On Tue, Feb 26, 2008 at 3:04 PM, John Maddock <john@johnmaddock.co.uk> wrote:
John Maddock wrote:
1) Floating point classification routines: these are optimised implementations of the C99 and C++ TR1 functions fpclassify, isinf, isnan, isnormal and isfinite. From Boost-1.35 onwards these are already a part of Boost.Math (see http://svn.boost.org/svn/boost/trunk/libs/math/doc/sf_and_dist/html/math_too...) so if accepted the two implementations will get merged.
The review here should focus on the implementation used, and testing on whatever platforms you have available - in particular are there any circumstances (compiler optimisation settings etc) where this implementation breaks?
These look fine to me, and as Johan mentioned, any breakages should be fixed in endian.hpp.
Sorry to bring this up again (!), but I've been trying to get my head around the aliasing rules and what is and isn't allowed, in particular by following the rather useful article here: http://www.cellperformance.com/mike_acton/2006/06/understanding_strict_alias...

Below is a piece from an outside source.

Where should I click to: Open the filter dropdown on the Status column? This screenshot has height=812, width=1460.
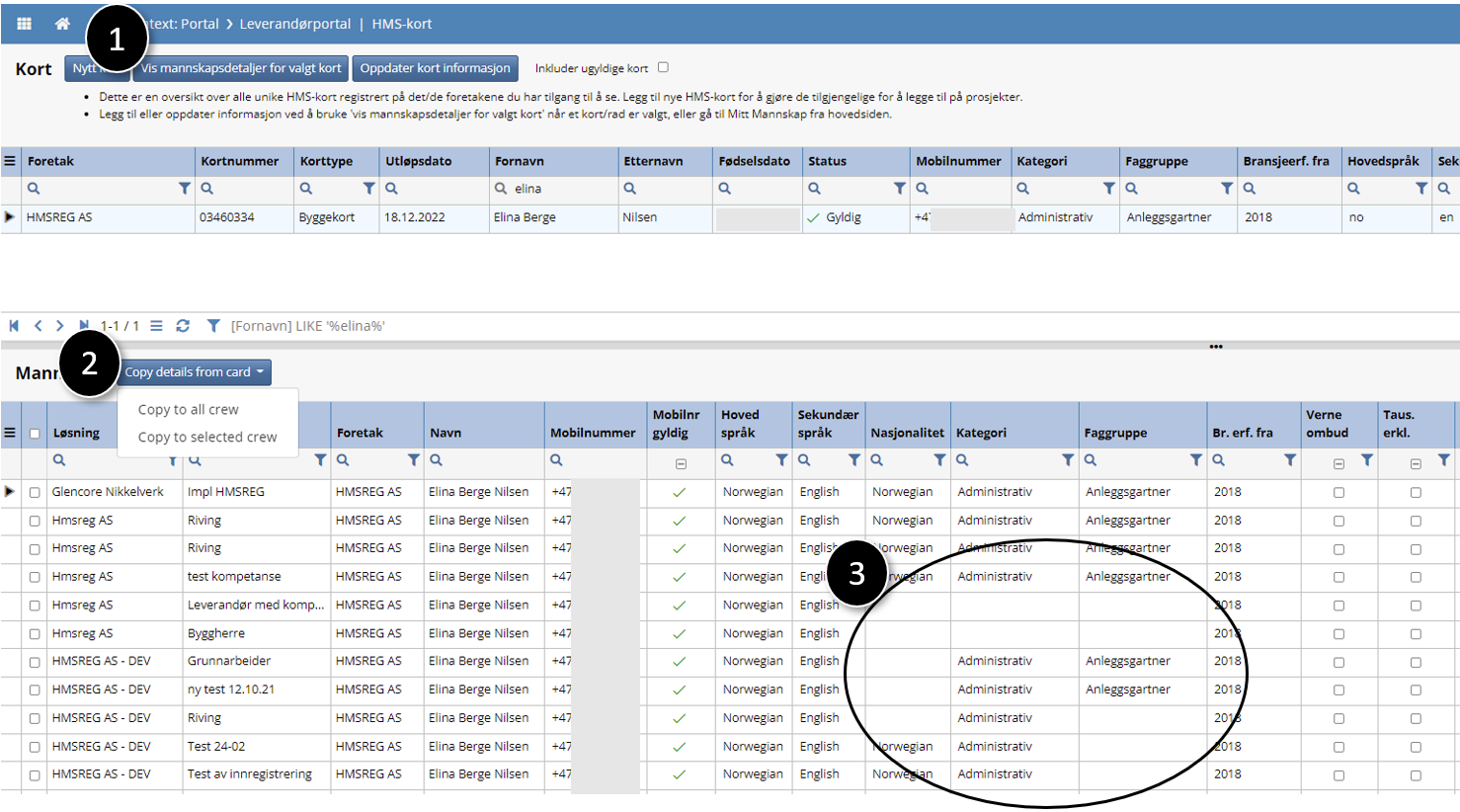point(900,188)
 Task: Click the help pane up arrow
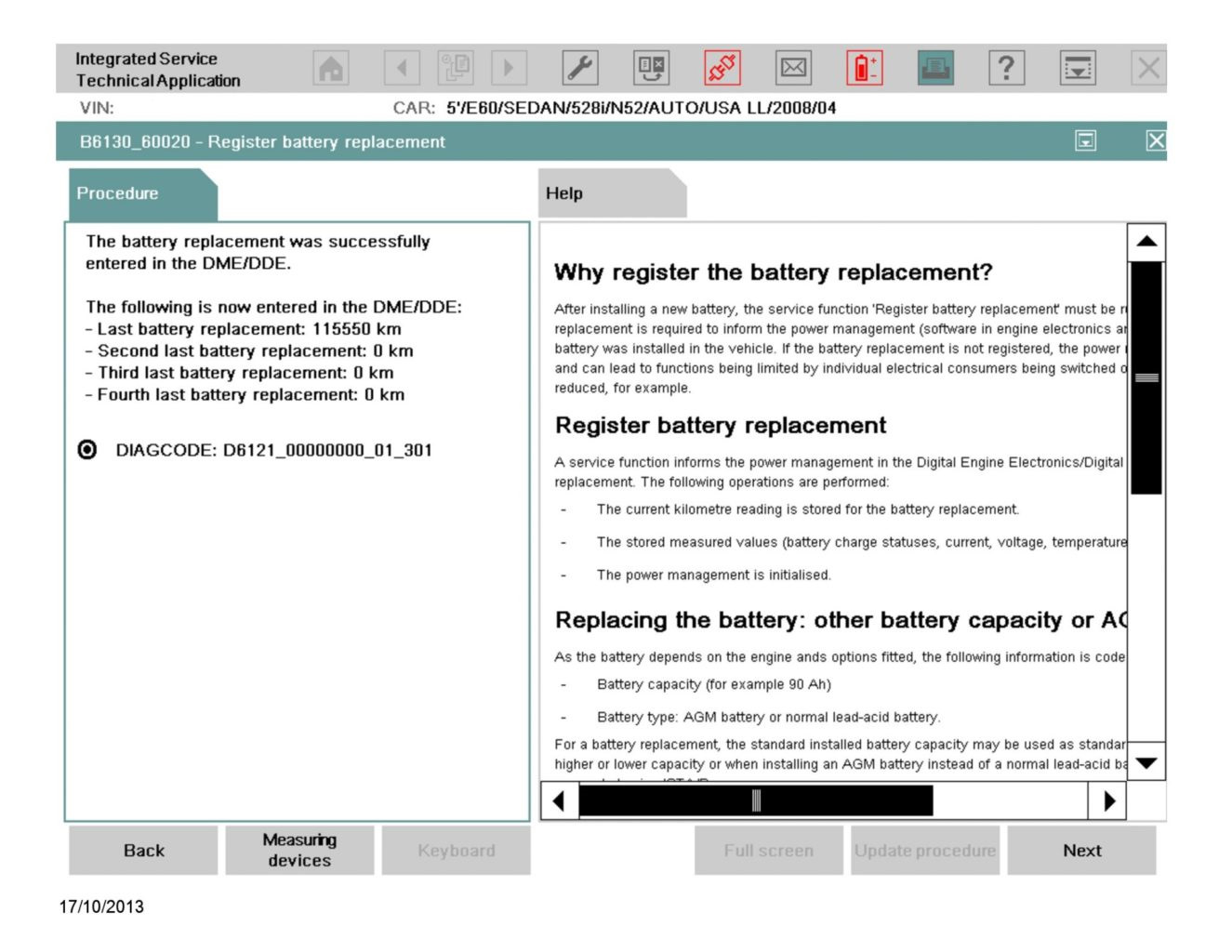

also see: http://mail-index.netbsd.org/tech-kern/2003/08/11/0001.html
From this it appears that your current code is perfectly fine, however I still can't help feeling that we could do better than call an external function (memcpy) to move 4 or 8 bytes. The suggestion in the article is to use a union to move from one type to another:
union float_to_int32 { float f; boost::uint32_t i; };
boost::uint32_t get_bits(float f) { float_to_int32 u; u.f = f; return u.i; }
I can't claim to have tested exhaustively, but modifying get_bits and set_bits to use this method seems to work OK for VC8&9 and Minwg GCC.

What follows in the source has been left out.